A brand new museum focused on D-Day and its connections to the American servicemen that left Britain in 1944 for the Normandy beaches, has just opened in Portland, Dorset.
The Castletown D-Day Centre has been in the planning for several years and it is perfectly placed within yards of where thousands of US troops embarked for the gruelling crossing to Normandy in June 1944.
The museum was officially opened last week (23/03/17) by a 91-year old Normandy veteran Richard Phillips who fought on Sword Beach on June 6th with the Middlesex Regiment as they battled the German defences. Caen was Richard’s next stop where his regiment was bogged down for 5 weeks before moving east to Belgium and finally into the Germany itself.

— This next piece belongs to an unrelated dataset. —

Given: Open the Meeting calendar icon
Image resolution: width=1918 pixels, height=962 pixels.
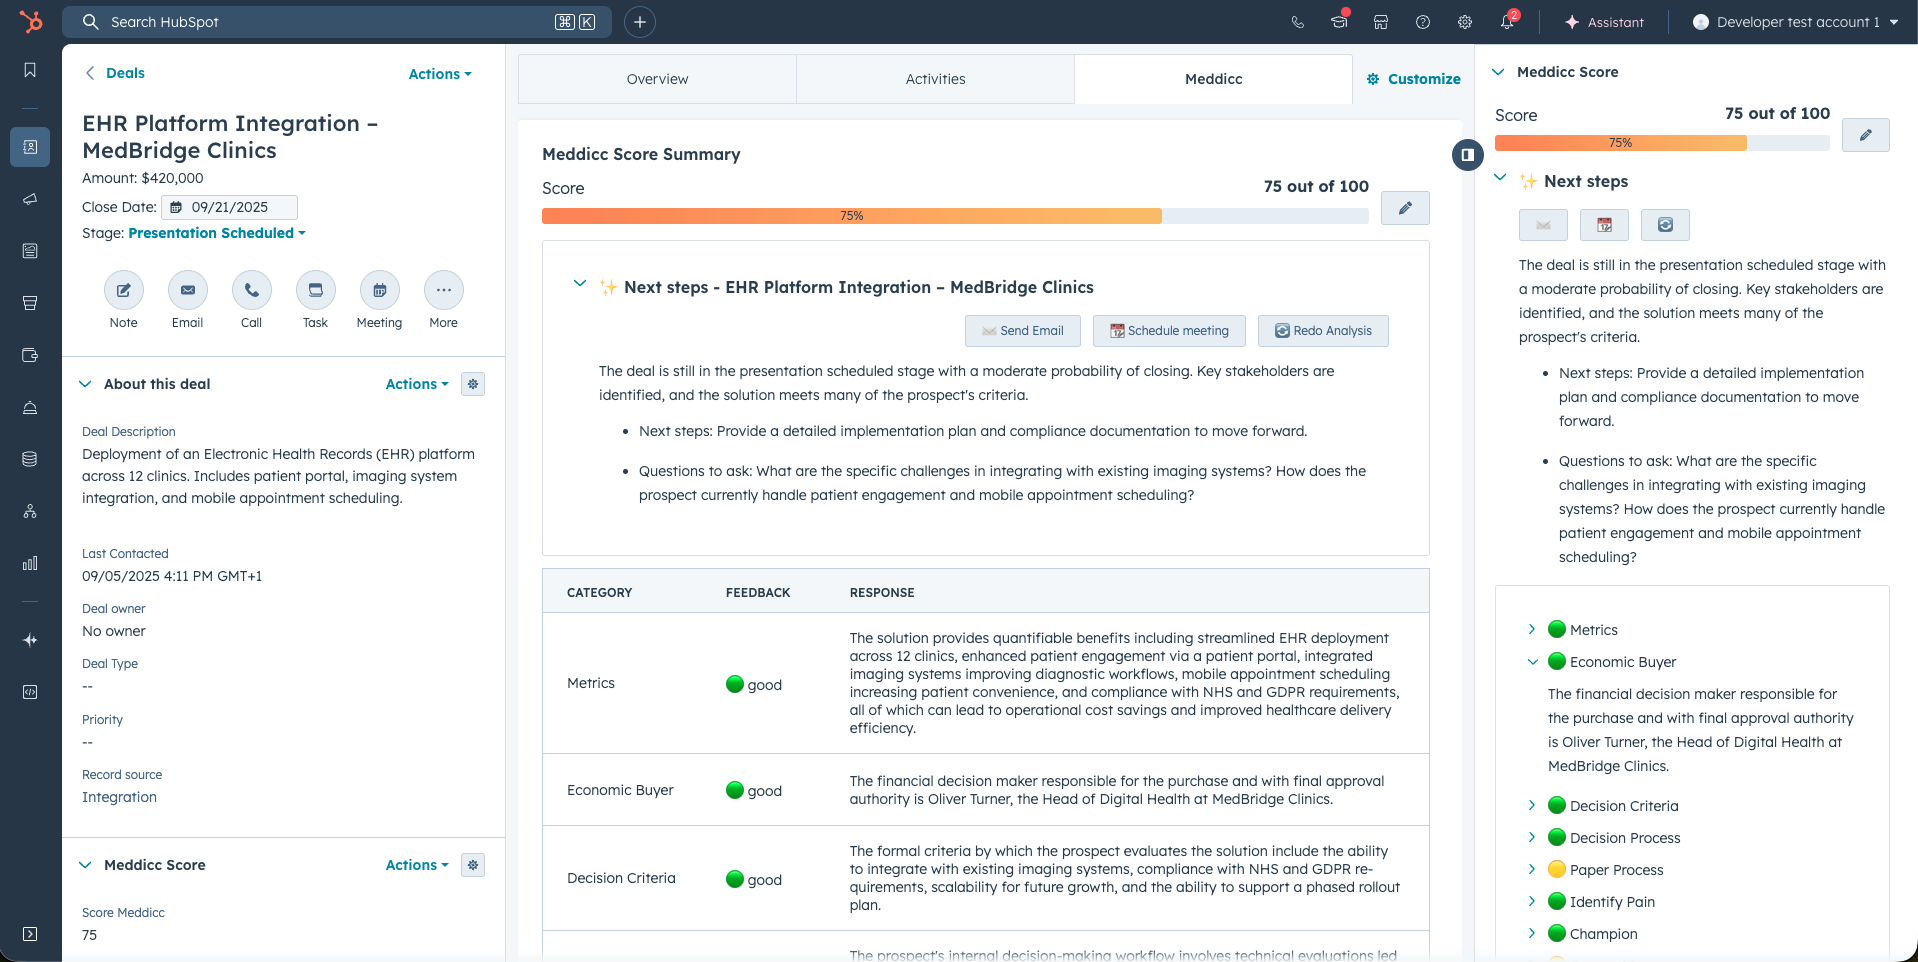Looking at the screenshot, I should (x=379, y=291).
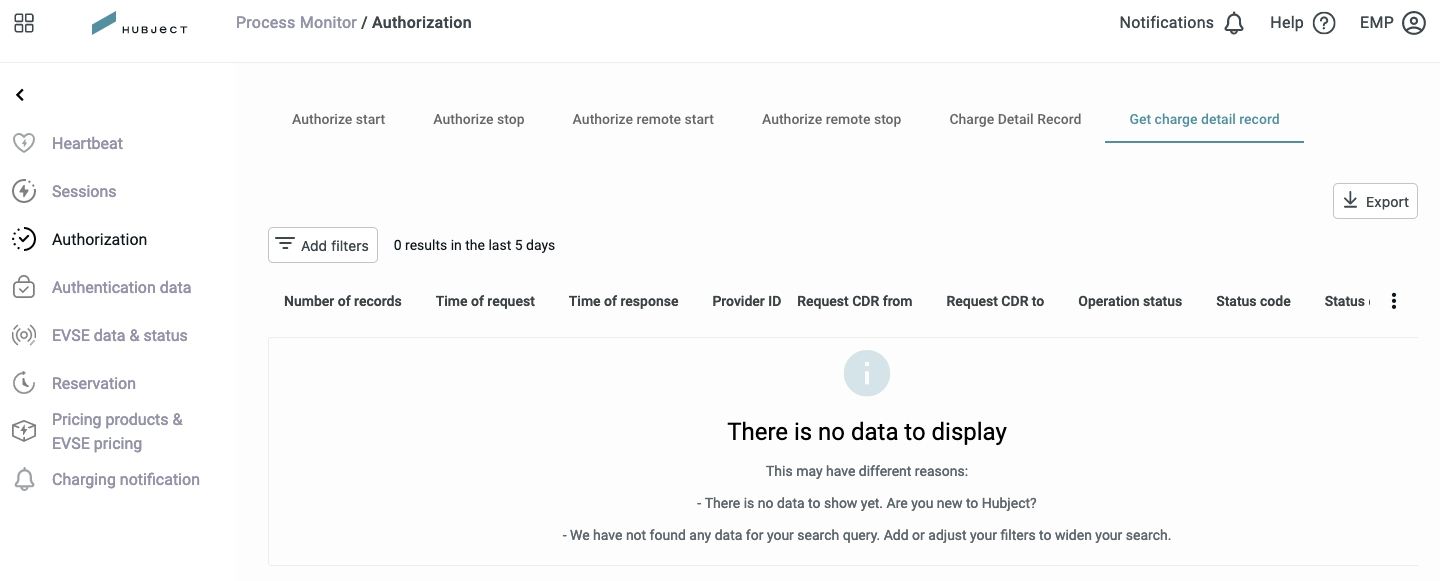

The museum has thousands of artefacts on show many of which can be touched and even climbed on. “Where we can we like to be able to give our visitors a chance to touch and experience some of the items on display,” said Derek Luckhurst who was the man who conceived the idea of placing the museum in the former Admiralty buildings where it is now.
“As well as telling the story of the departing American soldiers the museum also touches on the stories of those local people who lived at Portland and how D-Day impacted on their lives at the time”, he added.
In addition to a full size replica Spitfire hanging from the roof, the museum has a number of vehicles and many weapons of the period on display. Personal items from the period and a video presentation also help to tell the story of those involved.
Signs that say ‘you can climb on this vehicle’ or ‘you may operate this gun’ let you know if you can get hands on.
Giant torpedoes that were made during the war in a nearby factory can be seen, as can two other locally made items that would never fit inside – two huge Mulberry Harbour units moored in the harbour opposite.
These concrete constructions were made in secret to be used to create a temporary harbour off the Normandy beaches so that the invading axis forces could land masses of equipment and stores quickly in order to supply and keep the attack momentum going until harbours like Cherbourg could be taken and made safe.
Moored 200 metres outside of the museum these two rare 60-foot high, 200-foot long Mulberry Harbour sections never made it over the channel in 1944 but have remained in Portland Harbour all that time.
They now, by a pure coincidence, provide a more than suitable backdrop to this new museum.